Where This Bill Stands

HB26-1018 is currently In Committee. The latest official action came on 05/14/2026: House Committee on Appropriations Lay Over Unamended - Amendment(s) Failed.

That means the bill is still in the committee stage, and it is currently sitting in the Health & Human Services. To keep moving, it would need to clear committee and then survive floor votes in both chambers.

Frequently Asked Questions

What does HB26-1018 do?
Originally, this bill proposed giving automatic Medicaid eligibility for in-home care to people leaving nursing homes so they wouldn't have to wait for paperwork to clear. However, it was amended in committee and now requires the state to study the transition process instead. The state will gather a stakeholder group to evaluate delays, gaps, and barriers in moving patients from nursing homes to community care, and present recommendations to the legislature.
What is the current status of HB26-1018?
HB26-1018 is currently "In Committee" in the 2026 Regular Session.
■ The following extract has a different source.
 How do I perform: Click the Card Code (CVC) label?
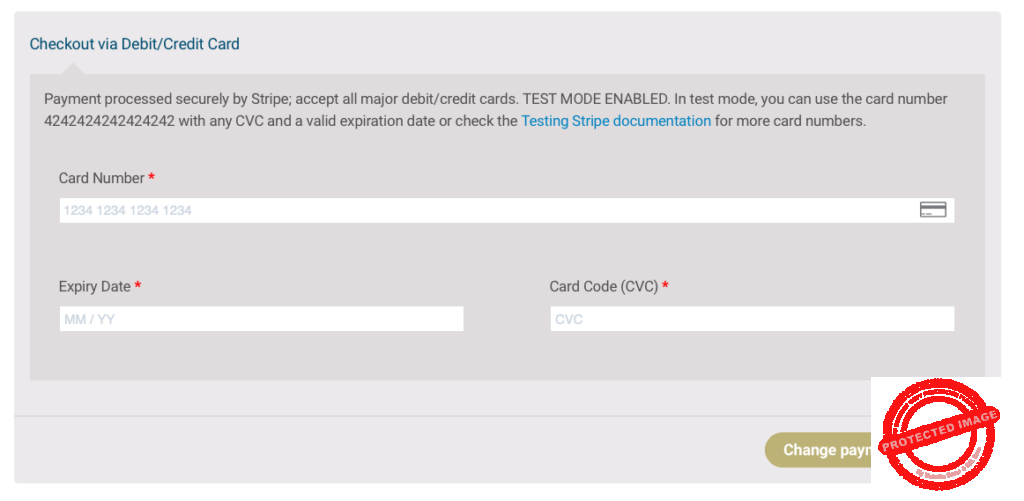(x=604, y=287)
It was introduced by Jamie Jackson and is assigned to the Health & Human Services committee.
Who sponsors HB26-1018?
HB26-1018 is sponsored by Jamie Jackson, Junie Joseph, Judy Amabile.
What committee is reviewing HB26-1018?
HB26-1018 is assigned to the Health & Human Services committee in the Colorado House.
When was HB26-1018 last updated?
The last action on HB26-1018 was "House Committee on Appropriations Lay Over Unamended - Amendment(s) Failed" on 05/14/2026.